■ **SUPPLIED PASSAGE**
/---

The call was led by Dinah Glover, the Conservative Area Chairman for East London.

The Conservative Party website describes the National Convention as “effectively the parliament of the Voluntary Party”. It totals around 800 people. For a start there are the association chairmen from over 600 constituencies. It also has “officers from Areas and Regions as well as 42 representatives from Young Conservatives and the Conservative Women’s Organisation.”

They are all representatives, not delegates. Those who attend are entitled to vote as they choose. It should be noted that for many, turning up is quite a good effort. Someone coming from Cornwall or Scotland faces a long journey and has to pay for their own travel costs. So only those who feel strongly either way will be likely to make the effort.

However, from soundings I have been taking across the country, many Association Chairmen have decided to consult their members and vote according to the outcome. Such local arrangements are not officially sanctioned nationally. The Conservative Party is witnessing an outbreak of informal, DIY, “bottom up” democracy.

Chatham and Aylesford Conservatives have been ahead of the pack. Andrew Kennedy, their Chairman, says on Facebook, he had “no hesitation in consulting the wider membership”:

“Each member was sent a ballot paper and reply paid envelope and given ten days to respond. It is worth noting the closing date was Friday 3 May, so the votes were cast before the results of the local elections were known. Regardless of my personal views, I pledged to cast my vote as directed by our local membership. At the end of the day, my views as Chair are not worth any more or any less than the views of our members, in whose interests I serve. The votes were counted this morning in the presence of two independent witnesses, and the result of the ballot was

“I have NO CONFIDENCE in the Prime Minister” 75.7 per cent
“I have CONFIDENCE” in the Prime Minister”: 24.3 per cent

Turnout of members: 68 per cent.”

This ballot took place before the local election results.

Andrea Thorpe, the Conservative Chairman in Maidstone and Weald, emailed the membership and got over a hundred replies. 86 per cent urged her to back the no confidence motion.

\---

■ **RECORDS PROVIDED**
/---

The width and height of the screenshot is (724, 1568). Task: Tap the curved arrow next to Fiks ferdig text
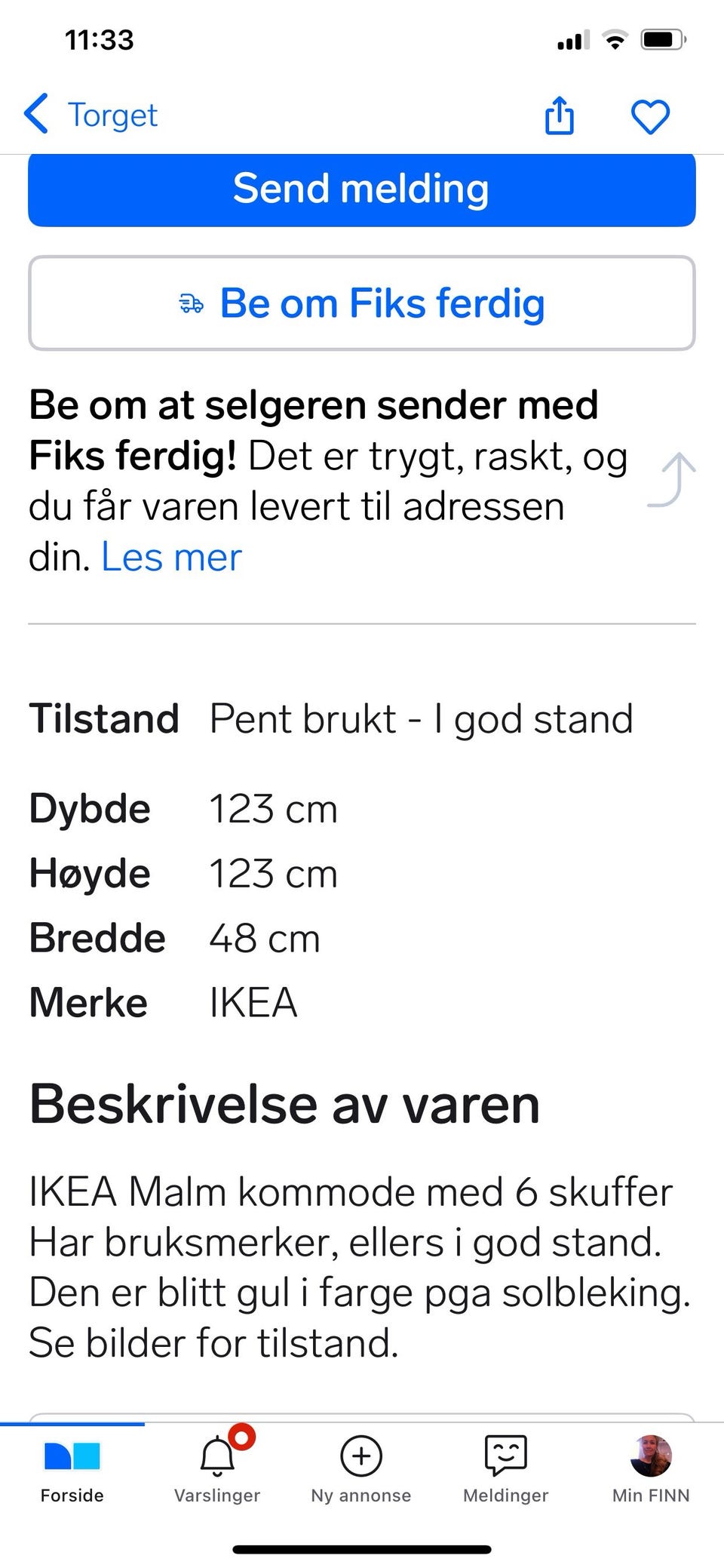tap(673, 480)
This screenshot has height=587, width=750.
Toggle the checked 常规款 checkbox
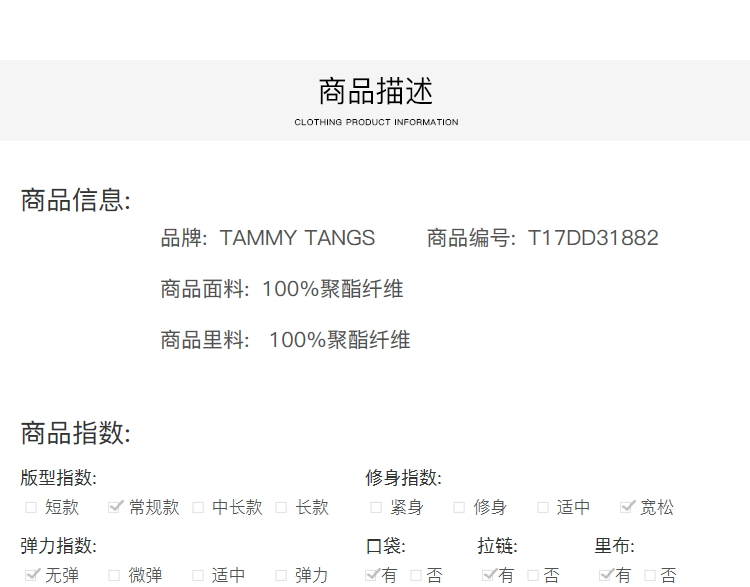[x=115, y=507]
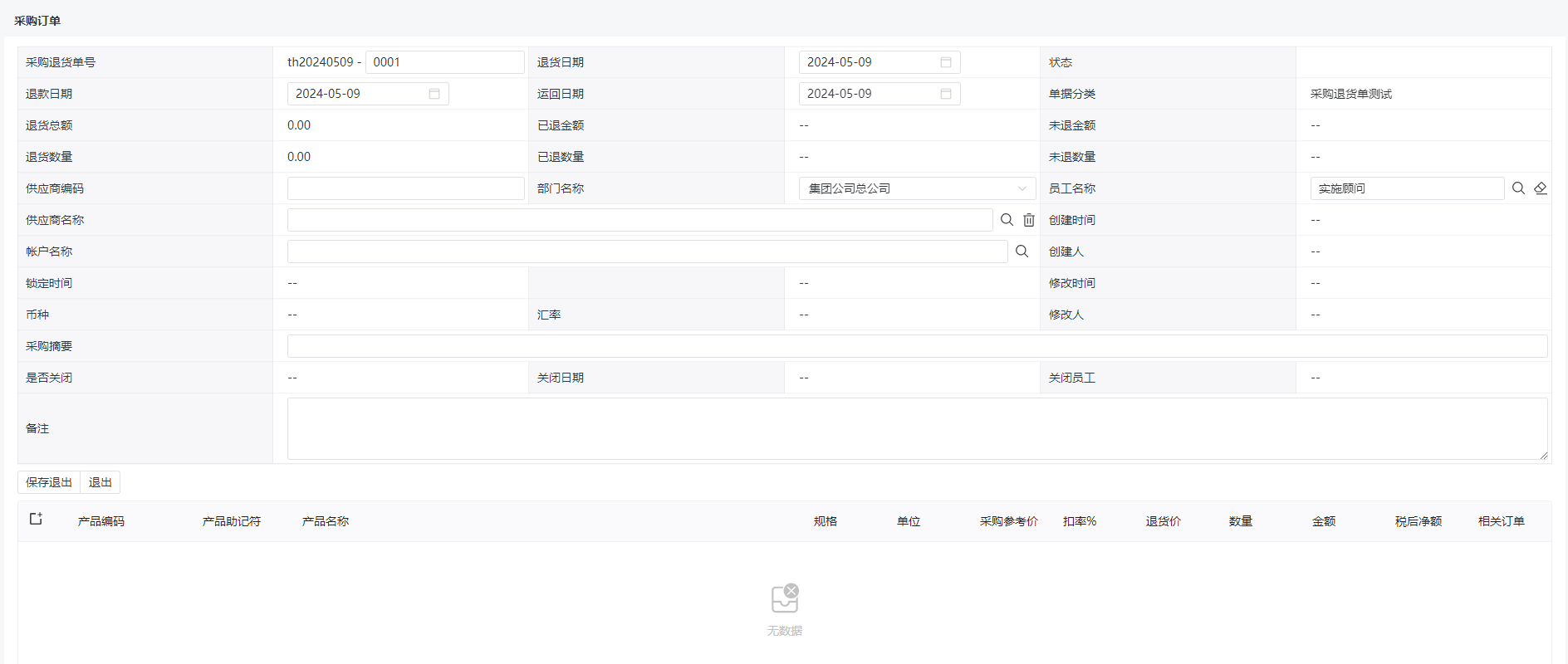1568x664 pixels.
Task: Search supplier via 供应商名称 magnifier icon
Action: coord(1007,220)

\---

■ **INSTRUCTION 1**
Echo the passage on the Conservative no-confidence ballots, giving everything from "They are all" down to "make the effort." with no changes.
■ **INSTRUCTION 2**
Duplicate every line of the entries as it stands, leaving the pictures out of your answer.
The passage and the entries have no connection to each other.

■ **WORKED ANSWER 1**
They are all representatives, not delegates. Those who attend are entitled to vote as they choose. It should be noted that for many, turning up is quite a good effort. Someone coming from Cornwall or Scotland faces a long journey and has to pay for their own travel costs. So only those who feel strongly either way will be likely to make the effort.

■ **WORKED ANSWER 2**
The width and height of the screenshot is (724, 1568). Task: Tap the curved arrow next to Fiks ferdig text
tap(673, 480)
This screenshot has height=587, width=750.
Toggle the checked 常规款 checkbox
[x=115, y=507]
1568x664 pixels.
Task: Search supplier via 供应商名称 magnifier icon
Action: coord(1007,220)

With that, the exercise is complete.